Making Decisions

Sunday, July 25, 2010
First Aired: 
Sunday, November 2, 2008

What Is It

When we make decisions we think we're in control, making rational choices. But are we? This is the central question posed by Dan Ariely, Professor of Behavioral Economics at Duke University, in his book Predictably Irrational.  Ken and John discuss irrationality, its dangers, and perhaps also its benefits, with this philosophical and fascinating economist.

Listening Notes

John begins the discussion by proclaiming that he is totally rational. Ken is understandably skeptical, and points out that most people are a bit less rational then they think. Their preferences are unstable, they’re bad with risk, and nobody really seems to know a whole lot about why they do what they do. Think about the “sellers and choosers” game. One person has a mug and they get to think up a price for what they’d sell it for. Another person wants that mug, and gets to think up what a fair price would be. It turns out that sellers and choosers don’t agree, and sellers often think it’s worth twice as much.

Dan Ariely, an expert in behavioral economics joins in the discussion. He relates a story about when he was recovering from severe burns in a hospital. The nurses insisted that the best way to remove bandages was to rip them right off, but he was not convinced. He later conducted research and discovered that the least painful way, after all, is to remove the bandages slowly. The truth was, though, that the process of fast bandage removal was preferable to the nurses, who had other things to do.

So, what’s a good definition of rationality? Technical definitions aside, we might settle for this: rationality is how we tend to think that we would behave in a given situation. We are irrational when we behave in ways that we would not expect ourselves to. Are we at all rational then? Well, for the most part, no. But how should we respond? Should we try to be more rational, or should we strategically manipulate ourselves? Maybe a bit of both, but we should certainly be aware that human irrationality always seems to be a factor, and that irrationality is the basis for some of our most cherished social norms.
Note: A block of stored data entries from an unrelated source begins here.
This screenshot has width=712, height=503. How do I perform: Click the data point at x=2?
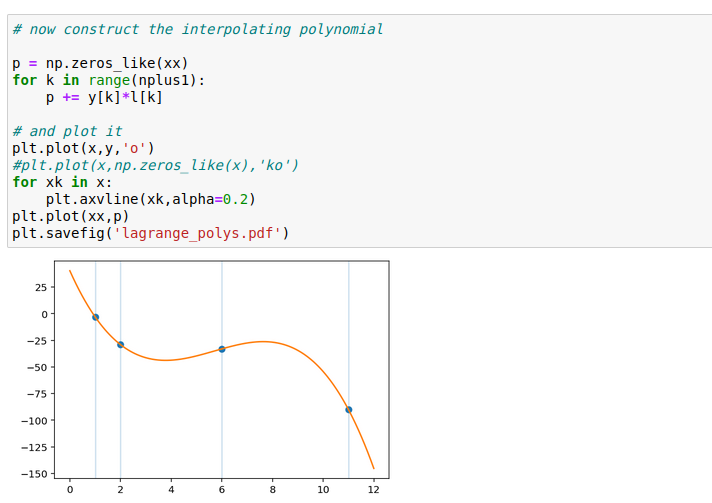(x=121, y=344)
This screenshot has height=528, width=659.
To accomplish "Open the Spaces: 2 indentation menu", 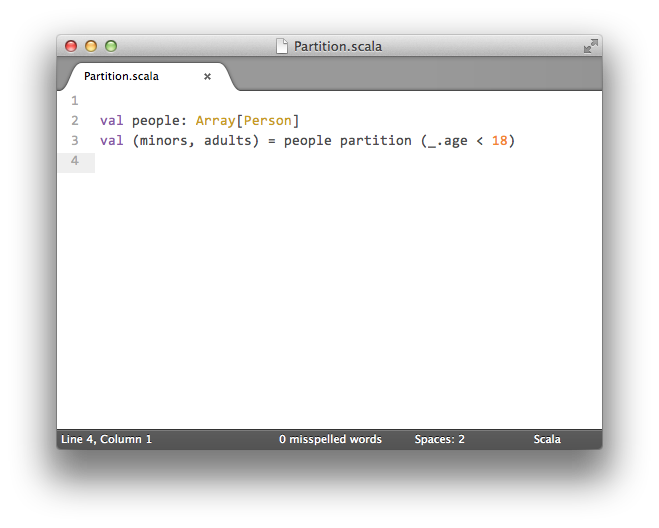I will pos(439,439).
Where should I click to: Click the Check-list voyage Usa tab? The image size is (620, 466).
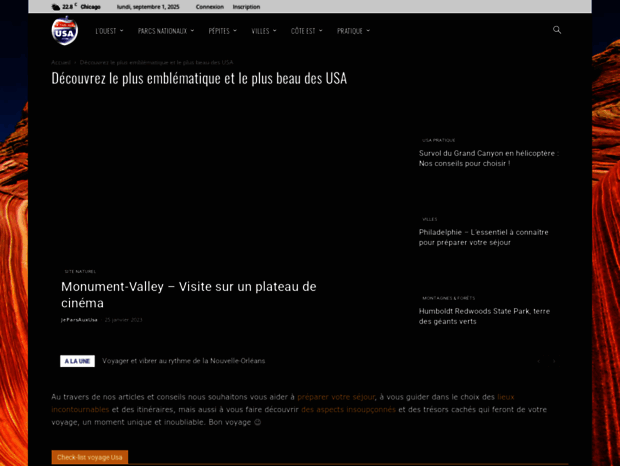[90, 457]
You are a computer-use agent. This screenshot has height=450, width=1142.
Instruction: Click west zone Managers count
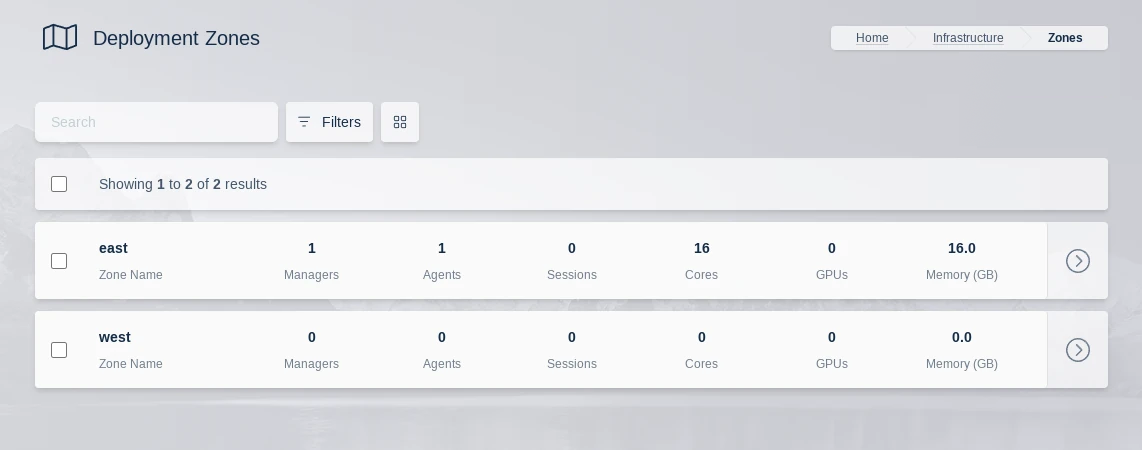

  • Roving Philosophical Report: (seek to 5:44) Zoe Corneli chats with Ori and Rom Brafman, co-authors of the best-selling book Sway: the Irresistible Pull of Irrational Behavior. Why can’t we be better decision makers? Why do we experience financial losses so much more intensely than financial gains? Why do losses tend to make us feel inadequate, and how do we try to improve our sense of self worth? Does the current economic crisis have anything to do with these issues? Groups can become especially irrational, so it seems best to make sure that dissenting opinions are always heard. Can people make intelligent decisions on the spur of the moment? Well, maybe, but there are definitely times when they shouldn’t. 
  • 60 Second Philosopher: (seek to 49:30) How did the stock market get to be as crazy as it is today? A while back, the behavioral finance movement took over, and people started trying to predict and understand irrationality on a large scale. Eventually this gave way to the system of derivations where everyone’s betting on bets about bets, and nobody knows exactly what they’re investing in anymore.


Comments (1)

Eddie L's picture

Eddie L

Wednesday, June 2, 2021 -- 8:46 PM

The figures are telling you

The figures are telling you it is over-priced, but everyone else is making money. So is it humble to doubt that you may be wrong, or the theories are wrong or our capability of rational thinking is acutally not yet developed to the stage that it can give answer to this sort of questions. Or should you insist that the theory is right, then every one else is wrong, i.e. arguing with facts. Or is it better to think that theories are constantly evolving, and are alwasy subject to new development, and normally used to explain things after it has happend. So what is rationality and how to make correct decsisions? it seems that you cant, as "being" correct, is like developing a theory, i.e. it cannot be said until after the fact, and in the stock market, where there is no such thing as an expiry date, you could always be wrong until you are right, or vice-versa.